(Task objective):
Restate exactly the lines of the entries below, beginning with the first and ending with the line that holds "The image size is (1270, 952).". Pictures are not copied.

Stored data entries:
===============

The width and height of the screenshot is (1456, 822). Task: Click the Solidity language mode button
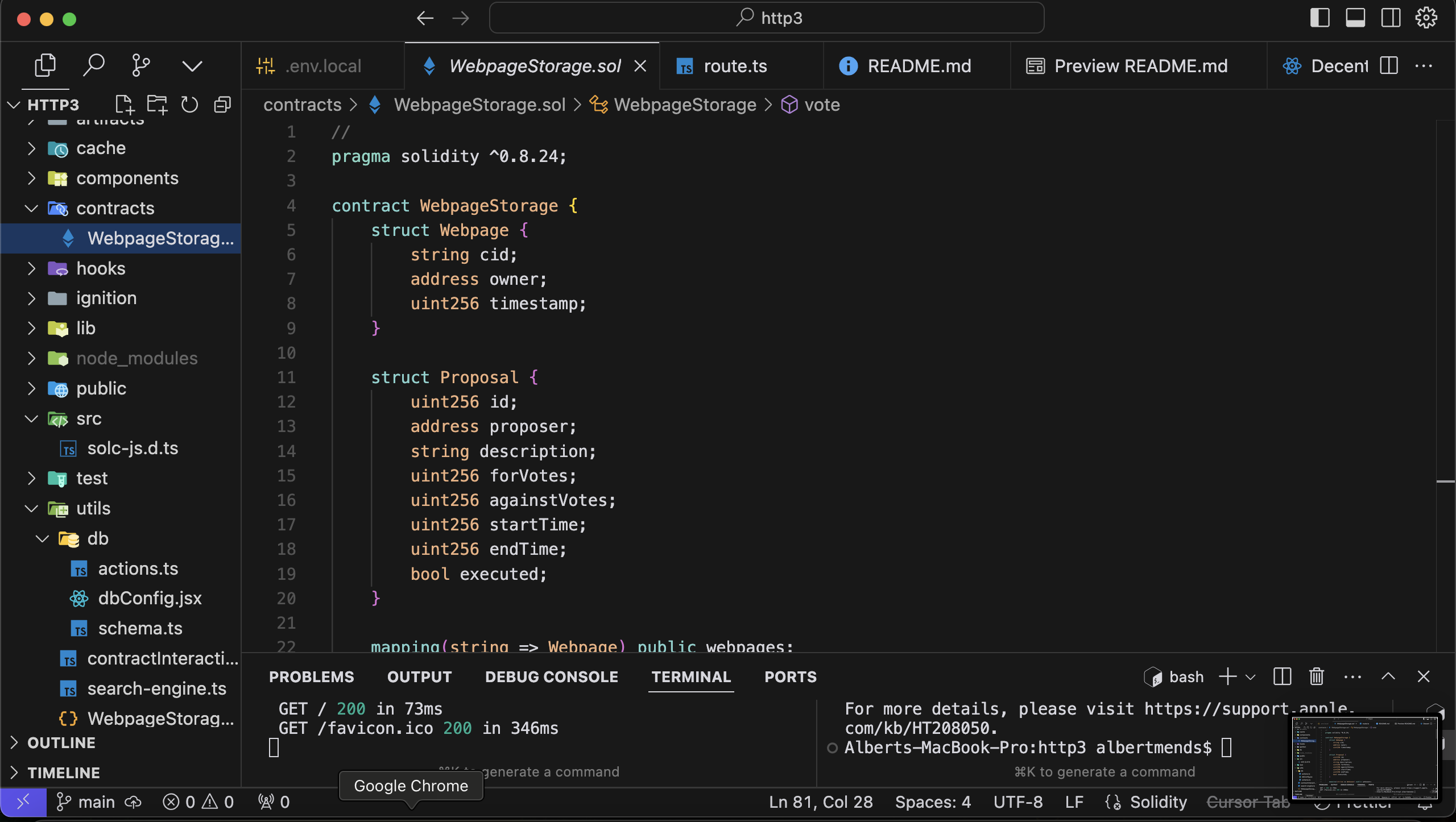[x=1158, y=802]
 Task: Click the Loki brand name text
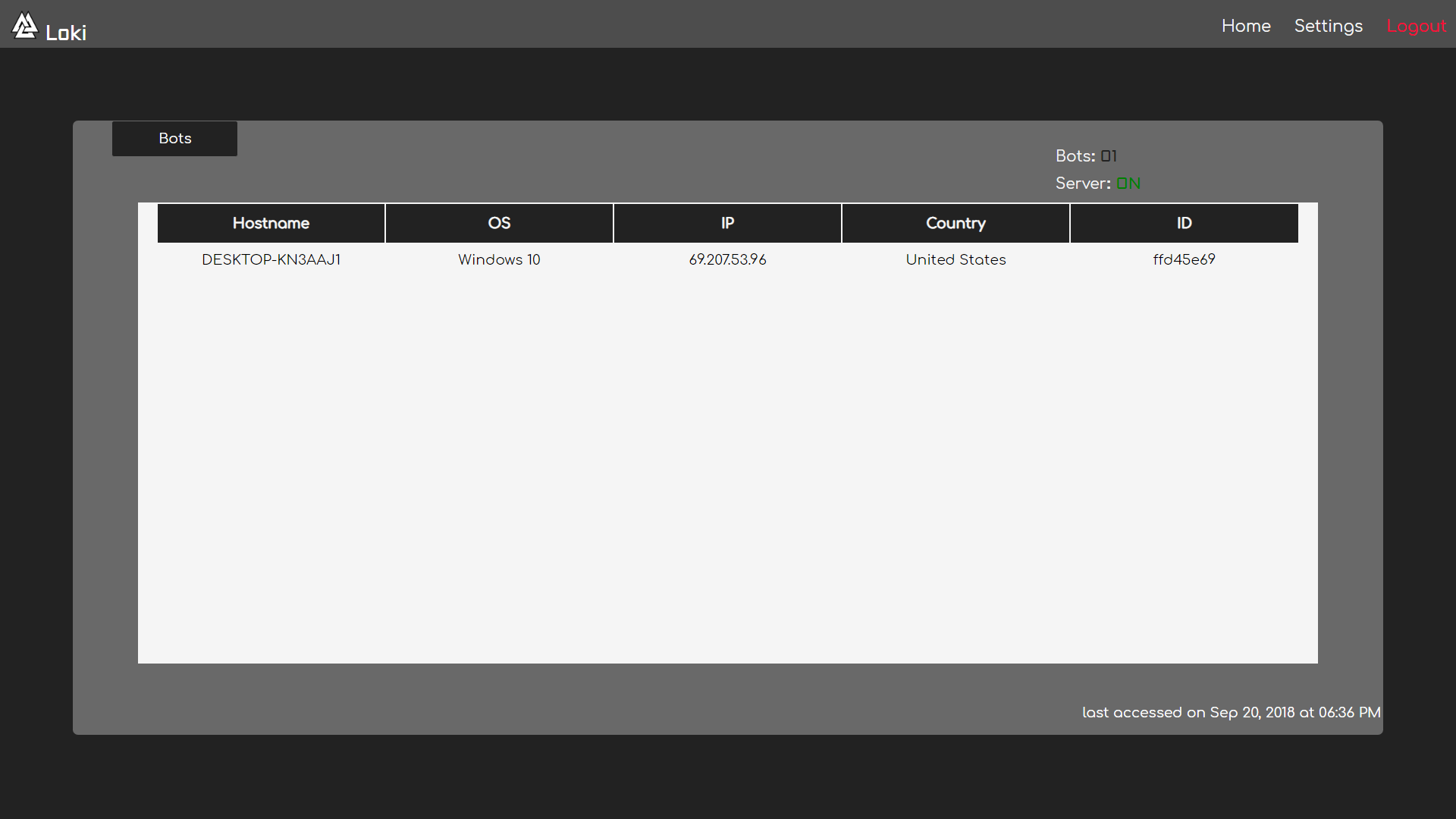(x=66, y=33)
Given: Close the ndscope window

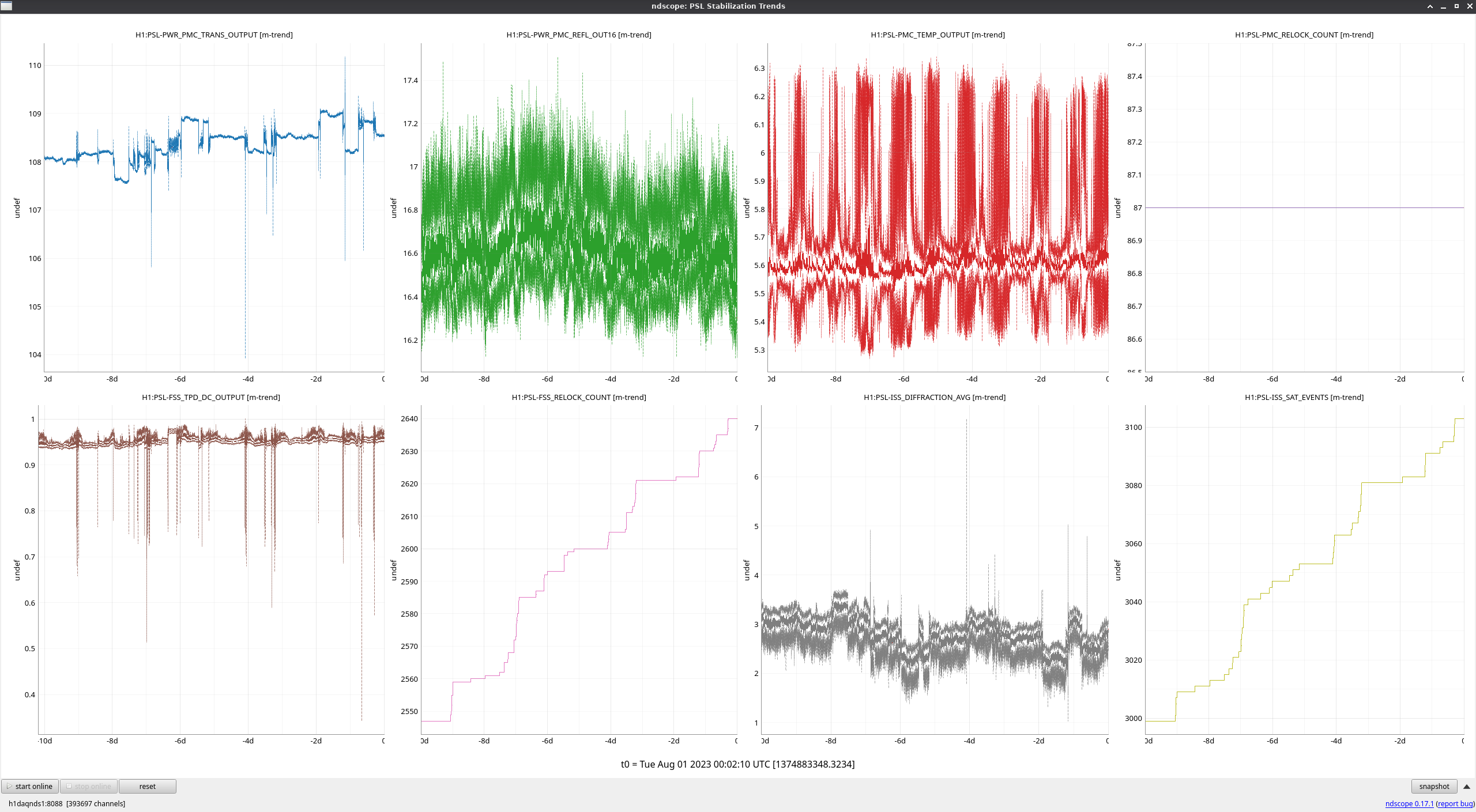Looking at the screenshot, I should 1470,6.
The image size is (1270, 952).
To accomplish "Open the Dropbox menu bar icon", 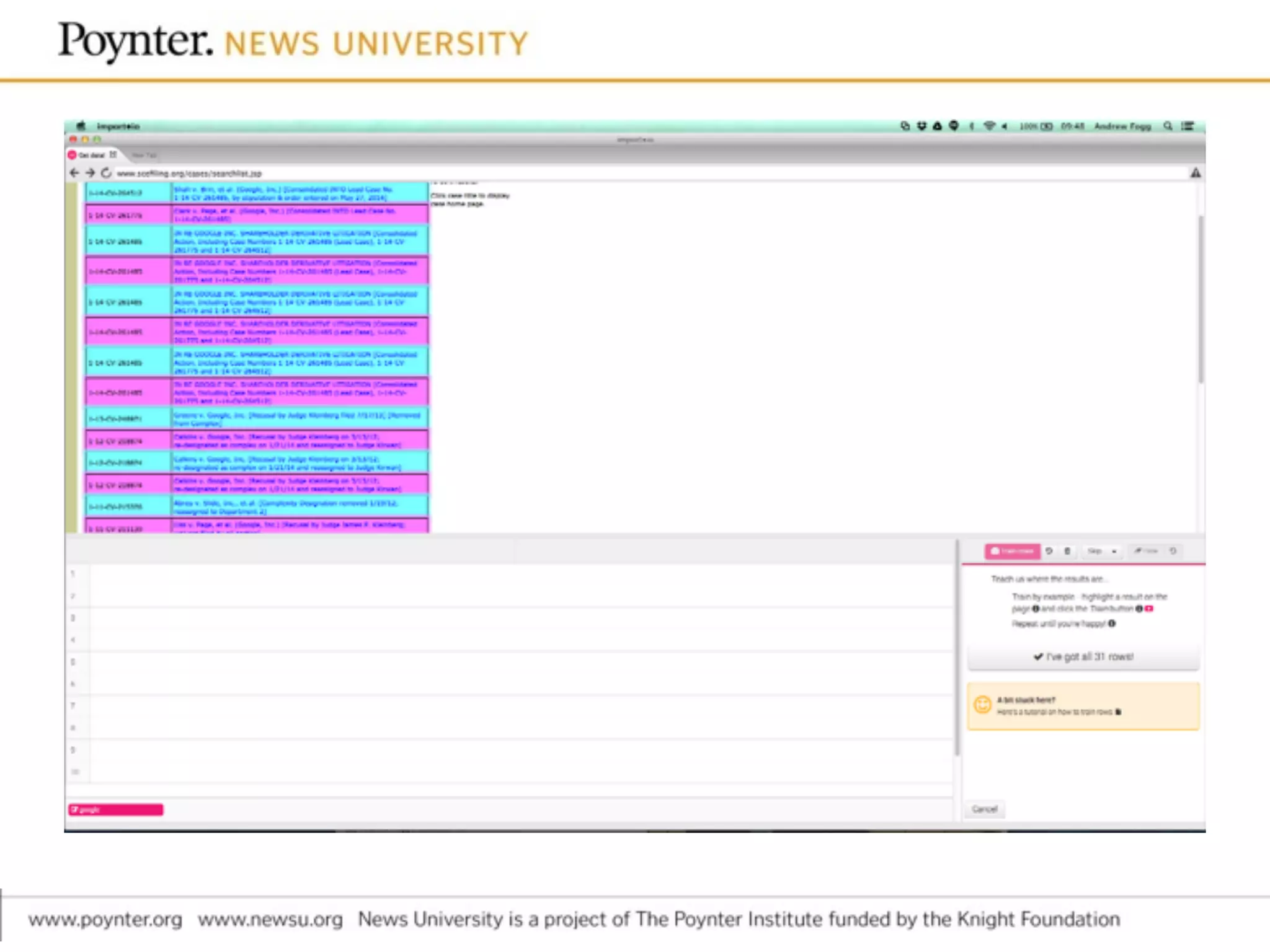I will [921, 126].
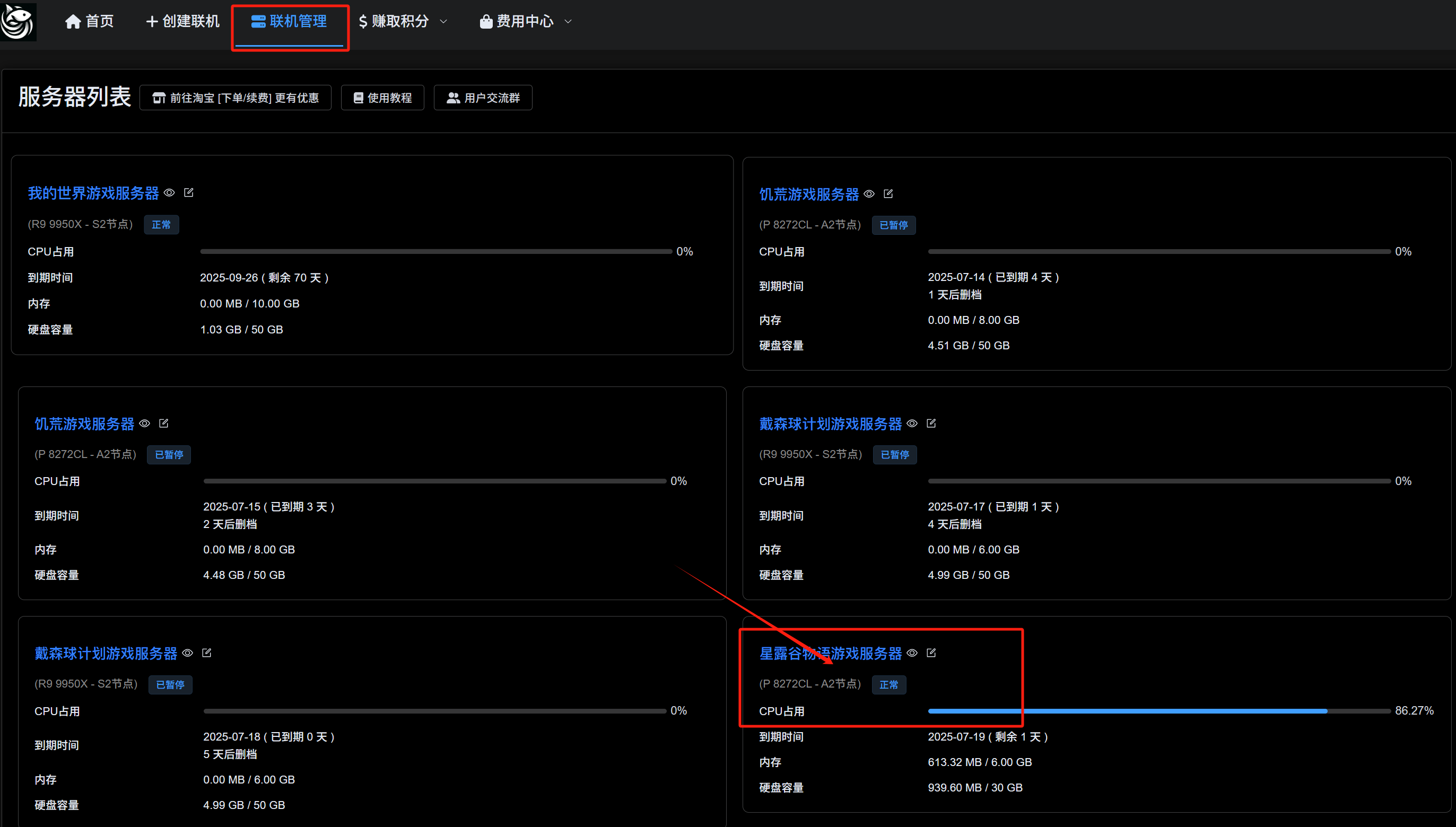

===============

(Output for this task):
The width and height of the screenshot is (1456, 822). Task: Click the Solidity language mode button
[x=1158, y=802]
 Task: Click the Loki brand name text
(x=66, y=33)
Given: Close the ndscope window

Looking at the screenshot, I should 1470,6.
The image size is (1270, 952).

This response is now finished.